The 2009 Dane County Executive election took place on April 7, 2009. Incumbent County Executive Kathleen Falk ran for re-election to a fourth term. She was challenged by former Madison School Board member Nancy Mistele. Though the race was formally nonpartisan, Falk ran in the Democratic primary for Governor in 2002 and as the Democratic nominee for Attorney General in 2006, while Mistele ran for the legislature as a Republican.

During the campaign, Falk faced criticism over a mishandled 911 call from a homicide victim, and Mistele attacked her over mismanagement of the call center. In the lead-up to the election, Mistele outraised Falk, but Falk nonetheless won re-election in a landslide, receiving 59 percent of the vote to Mistele's 41 percent.

**Exercise goal**
Translate this sentence from the passage on the 2009 Dane County Executive election into Spanish: "Incumbent County Executive Kathleen Falk ran for re-election to a fourth term."

**Source information**

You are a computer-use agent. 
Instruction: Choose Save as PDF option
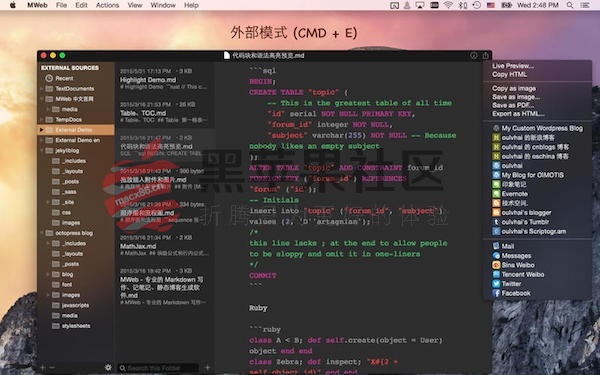pos(513,105)
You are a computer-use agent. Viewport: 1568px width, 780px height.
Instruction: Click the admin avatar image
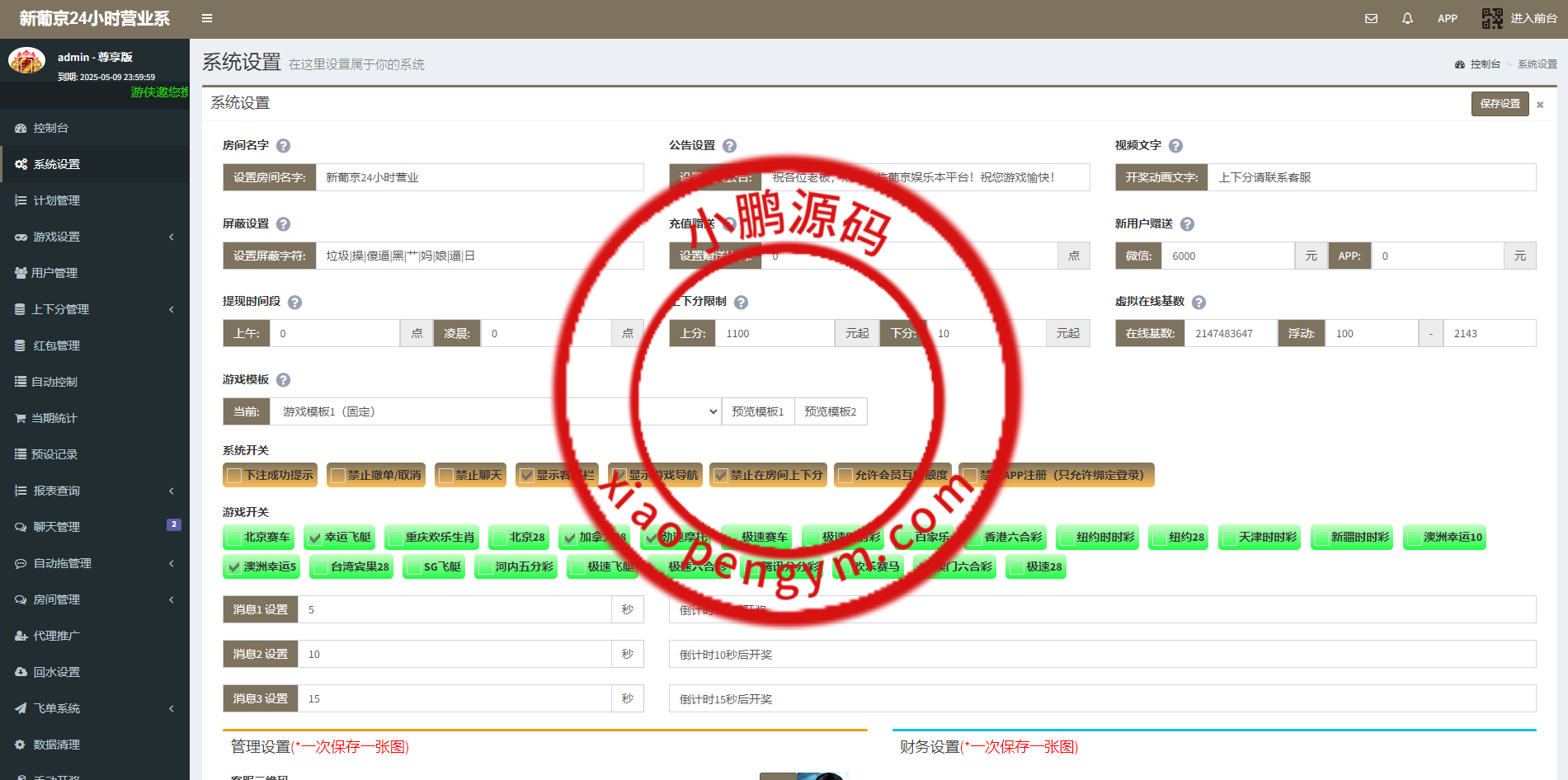click(x=26, y=61)
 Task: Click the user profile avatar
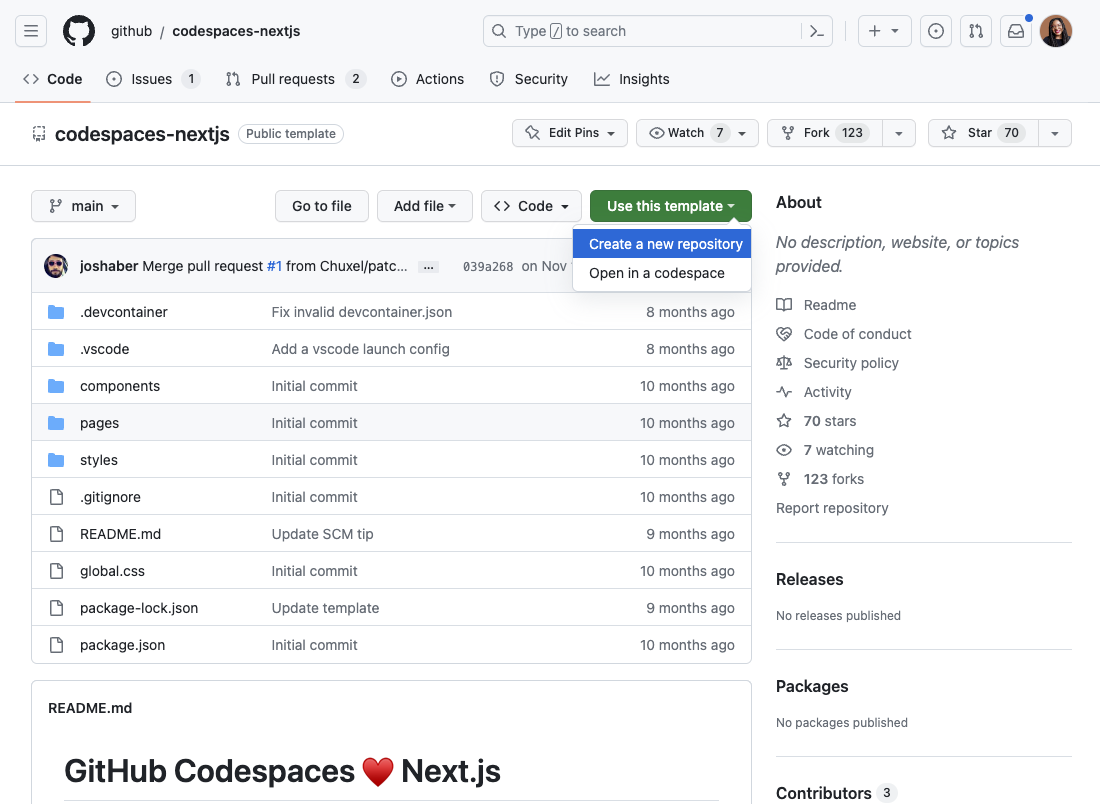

**Written response**
La ejecutiva del condado en funciones, Kathleen Falk, se presentó a la reelección para un cuarto mandato.